We’ve been talking a lot this month about the economic benefits of public pensions at both the state and national levels. Through the investment activities of the pension fund and the spending of pension benefits by retirees, public pension plans generate substantial economic activity as well as tax revenue for local and state governments. It’s important to note that public pensions particularly benefit rural areas, where the spending of pension benefits can represent a significant portion of the economic activity in local communities.

A recent report by Pacey Economics examines Colorado PERA, the state’s public pension plan, and its impact on Colorado’s economy. Consistent with other reports, the Pacey report finds that PERA has a substantial economic impact in the state. By analyzing actual benefit payments from 2018, Pacey researchers concluded that PERA paid out $4.1 billion in annual payments to Colorado residents. This generated $6.47 billion in economic activity last year. This economic activity supported 35,031 jobs, which paid $1.62 billion in labor income.

The Pacey report also emphasizes the impact of PERA benefit payments on rural areas. Since rural areas tend to be less populous and have less diverse economies, their local economies are more greatly affected by the spending of pension benefits. As an example, the report states: “during the recession of 2009–2011 the payments driven by the Pueblo-Southern Mountains region benefit recipients amounted to $274 million, and was a large source in limiting the negative economic impacts during the downturn in the area.”

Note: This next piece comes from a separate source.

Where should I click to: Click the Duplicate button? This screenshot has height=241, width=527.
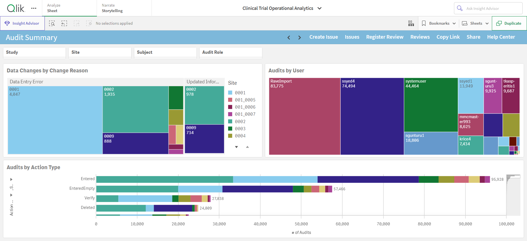coord(509,23)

This finding regarding rural areas is consistent with the findings of another organization, the Louisiana Budget Project (LBP). In their “Pensions in the Parishes 2017” report, LBP concludes that the smaller and more rural the parish, the greater the impact of benefit payments from Louisiana’s three largest statewide public pension plans. The report’s author states: “…it is clear that pensions are especially crucial to the economic health and retirement security of smaller and more rural parishes. In some rural parishes, pensions account for as much as 2.5 percent to 4 percent of all personal income.”

The findings of the Pacey Economics report regarding Colorado PERA echo those of the National Institute on Retirement Security’s Pensionomics report. Looking at slightly different numbers from 2016, NIRS reaches roughly the same conclusions regarding economic impact, jobs supported, and labor income created.

These reports are a critical reminder that public pensions are a vital economic lifeline for rural areas, especially during economic downturns. When misguided legislators propose harmful changes to public pensions, they should consider the damaging effects these changes could have on their communities.